Each day in Tong Shu is described by several key systems. First is the Day Officer (值日神), one of 12 energies rotating in 12-day cycles. The Officers of Success (成) and Opening (开) favour initiatives; Break (破) and Close (闭) are inauspicious. The second system is the Breakers: the Year Breaker (岁破) is a day when the zodiac sign of the day clashes directly with the Chinese year sign; the Month Breaker (月破) does the same with the lunar month. The third layer is the 28 Lunar Mansions (宿), mapped to the Moon's movement across the sky. The fourth is auspicious stars (吉神) and inauspicious stars (凶神) — dozens of classical names describing the quality of the day. The almanac also indicates recommended and prohibited activities — the list may include 20–30 categories: weddings, moving house, funerals, planting, roofing, opening a business, signing a contract.

10 Heavenly Stems and 12 Earthly Branches

The foundation of Tong Shu is the Stems and Branches system (干支, Ganzhi). The 10 Heavenly Stems (Jia, Yi, Bing, Ding, Wu, Ji, Geng, Xin, Ren, Gui) represent the 5 elements (Wood, Fire, Earth, Metal, Water) in yin and yang forms. The 12 Earthly Branches (Zi to Hai) correspond to the 12 animals of the Chinese zodiac. Together they form a 60-element cycle (六十甲子) that is the basic unit of time in the Chinese calendar — each year, month, day and hour has an assigned Stem-Branch pair. This 60-day cycle, repeating continuously for thousands of years, enables the precise calculation of the Four Pillars of Ba Zi for any moment in history.

How Tong Shu Is Used Today

Today Tong Shu is available as a thick, printed book published each year by several publishers. The most notable is Tong Shu Publishing from Hong Kong and publishers in Malaysia and Singapore. When planning weddings, families in Hong Kong and Singapore routinely consult the almanac, looking for days with the Sign of Success or Opening, free of Breakers and with a positive marker for wedding ceremonies. Shop, restaurant and office openings are planned on Opening (开) or Success (成) days. Feng Shui masters such as Joey Yap, Lillian Too and Ken Lai run courses on almanac interpretation and publish their own annual calendars based on Tong Shu. Digital tools — including mobile apps — carry this tradition into the internet age, enabling fast searches for auspicious dates without reaching for a physical book.

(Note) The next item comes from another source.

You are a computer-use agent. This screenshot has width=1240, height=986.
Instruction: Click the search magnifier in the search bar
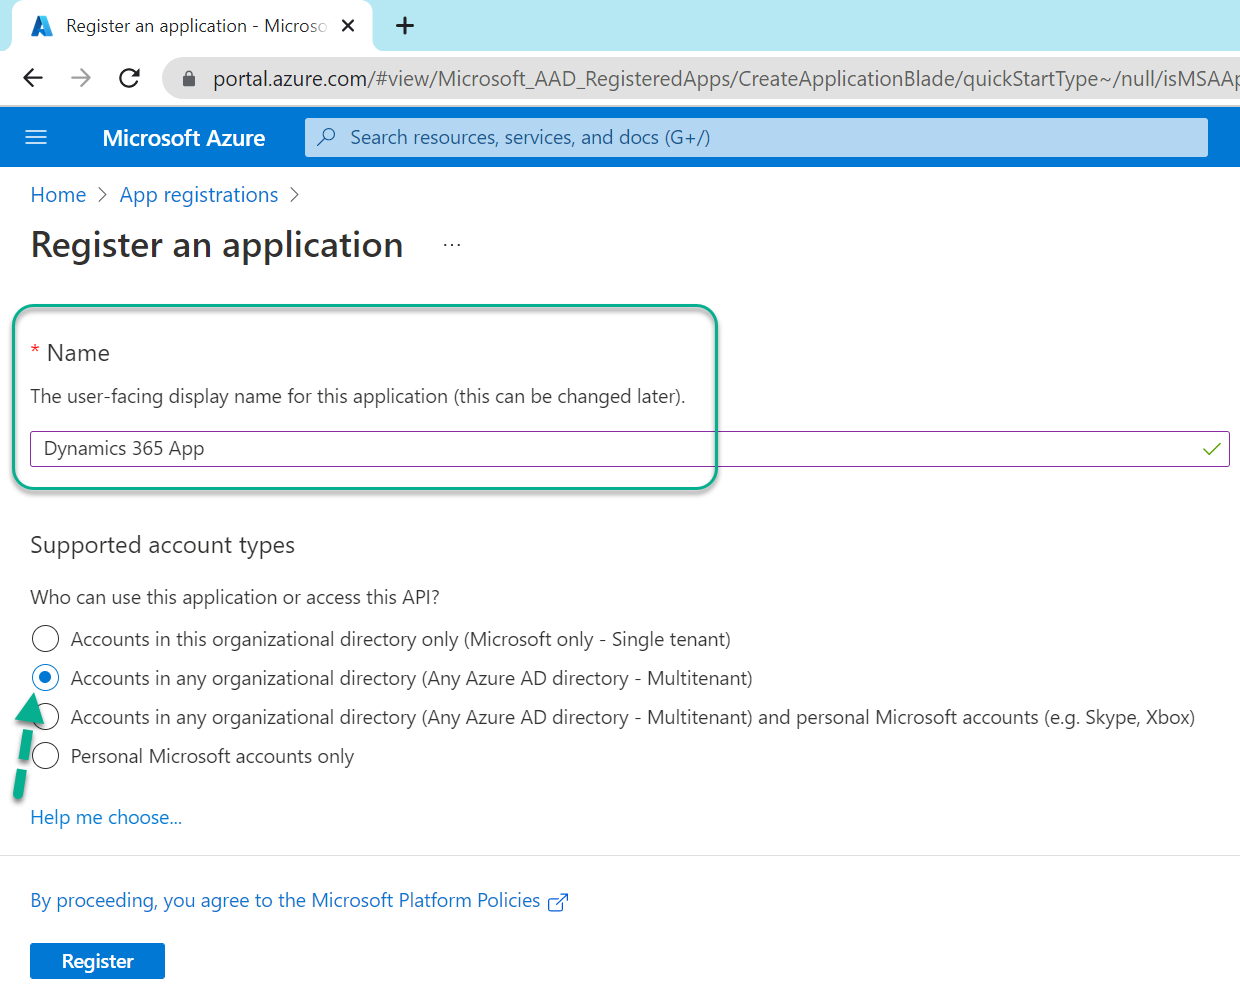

Tong Shu and Ba Zi — Differences and How They Complement Each Other

Tong Shu and Ba Zi (Four Pillars of Destiny) are two distinct but related systems. Tong Shu assesses the quality of a day for everyone — regardless of who is taking action. Ba Zi is a personal horoscope: calculated from the date and hour of birth, it reveals the individual arrangement of the five elements and their relationship to each day. A complete auspicious date analysis combines both: first find days that are Excellent or Good in Tong Shu (no Breakers), then verify the day doesn't clash with the person's birth sign. A Success day may be unfavourable for a person born in the Year of the Rat if the day sign is Horse (clash). The feng-shui.life app combines both approaches — simply enter a date of birth to receive a personalised assessment of every day.

Criticism and Limits

Critics point out that different editions of Tong Shu can vary in interpreting the same days — different schools apply different rules for calculating Officers or star listings. Western scholars treat the system as historical and cultural, not scientific. However, many practitioners emphasise that the value of Tong Shu lies in a framework for thinking: instead of acting spontaneously, we plan with attention to time and context. It is a philosophy, not a prophecy. The important thing is not to treat the almanac as an oracle, but as one tool among many when making decisions — alongside common sense, situational analysis and one's own intuition.